When Hurricane Harvey landed on Texas, it marked the end of a 12-year lull in major hurricanes hitting the US. This period – which also featured a long ‘hiatus’ in global warming, the failure of ice-free Arctic predictions and the growth of polar-bear populations – had long vexed green doomsayers. Harvey, then, came as a great relief to climate alarmists, as though a 12-year-long bout of disaster constipation had been followed by an acute case of explosive, catastrophist diarrhoea. Mother Nature had once again unleashed her wrath on the home of Big Oil.
Central to greens’ fetish for hurricanes is the scientific theory that warmer sea-surface temperatures caused by global warming can increase hurricanes’ energy and destructive power. It may well be true. But theory easily becomes dogma, and climate pundits have rushed ahead of their science. ‘Harvey is what climate change looks like’, screeched meteorologist Eric Holthaus. ‘It’s a fact: climate change made Hurricane Harvey more deadly’, claimed Michael Mann, a professor of atmospheric science at Pennsylvania State University.
More deadly than what? More deadly than the hurricane in 1900 that killed 8,000 people in Galveston in Texas? Or the hurricane in 1915, which took 275 lives from the same town? Or Hurricane Audrey, which killed 416 Texans in 1957? Indeed, of the 30 most deadly hurricanes to land in the US since 1850, just four occurred in the past half century. If Harvey is what ‘climate change looks like’, it looks a lot safer than the weather prior to global warming.
No matter what putative experts claim, the simple meteorological fact of the matter is that the number of hurricanes of all categories making landfall on the US has fallen.

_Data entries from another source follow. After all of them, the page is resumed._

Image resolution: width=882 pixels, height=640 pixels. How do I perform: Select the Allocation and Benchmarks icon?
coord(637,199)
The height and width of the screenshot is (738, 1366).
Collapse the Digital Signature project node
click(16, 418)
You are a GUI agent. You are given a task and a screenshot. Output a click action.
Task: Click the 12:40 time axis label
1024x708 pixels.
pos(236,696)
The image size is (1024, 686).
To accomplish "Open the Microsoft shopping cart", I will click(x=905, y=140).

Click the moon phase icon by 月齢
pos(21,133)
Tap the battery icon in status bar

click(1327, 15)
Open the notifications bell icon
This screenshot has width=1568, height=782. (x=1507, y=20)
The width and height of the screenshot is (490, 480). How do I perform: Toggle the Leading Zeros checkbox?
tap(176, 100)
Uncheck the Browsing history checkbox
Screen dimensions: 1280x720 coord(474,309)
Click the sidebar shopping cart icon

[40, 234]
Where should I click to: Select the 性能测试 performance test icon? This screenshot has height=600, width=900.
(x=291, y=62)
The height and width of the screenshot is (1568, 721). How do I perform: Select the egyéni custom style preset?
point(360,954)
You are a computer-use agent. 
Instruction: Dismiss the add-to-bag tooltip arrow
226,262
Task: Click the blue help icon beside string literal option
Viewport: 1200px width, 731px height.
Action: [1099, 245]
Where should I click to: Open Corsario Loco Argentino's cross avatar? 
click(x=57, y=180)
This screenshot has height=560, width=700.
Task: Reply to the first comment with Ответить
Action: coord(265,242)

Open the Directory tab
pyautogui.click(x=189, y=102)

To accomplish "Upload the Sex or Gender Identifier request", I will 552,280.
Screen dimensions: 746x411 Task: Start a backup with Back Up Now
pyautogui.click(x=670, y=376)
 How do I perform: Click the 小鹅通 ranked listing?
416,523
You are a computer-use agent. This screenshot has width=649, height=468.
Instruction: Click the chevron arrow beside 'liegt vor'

More importantly, the human cost of all forms of extreme weather – including hurricanes – has dropped even more sharply, in the US and across the world. Whereas in the 1920s, extreme weather caused the deaths of 485,000 people per year worldwide, by the 2000s this figure had fallen to 35,000. Taking into account global population increases, this means that extreme weather caused 241 deaths per million people in the 1920s, compared with just five per million in the 2000s. Extreme weather really is not the threat greens crack it up to be.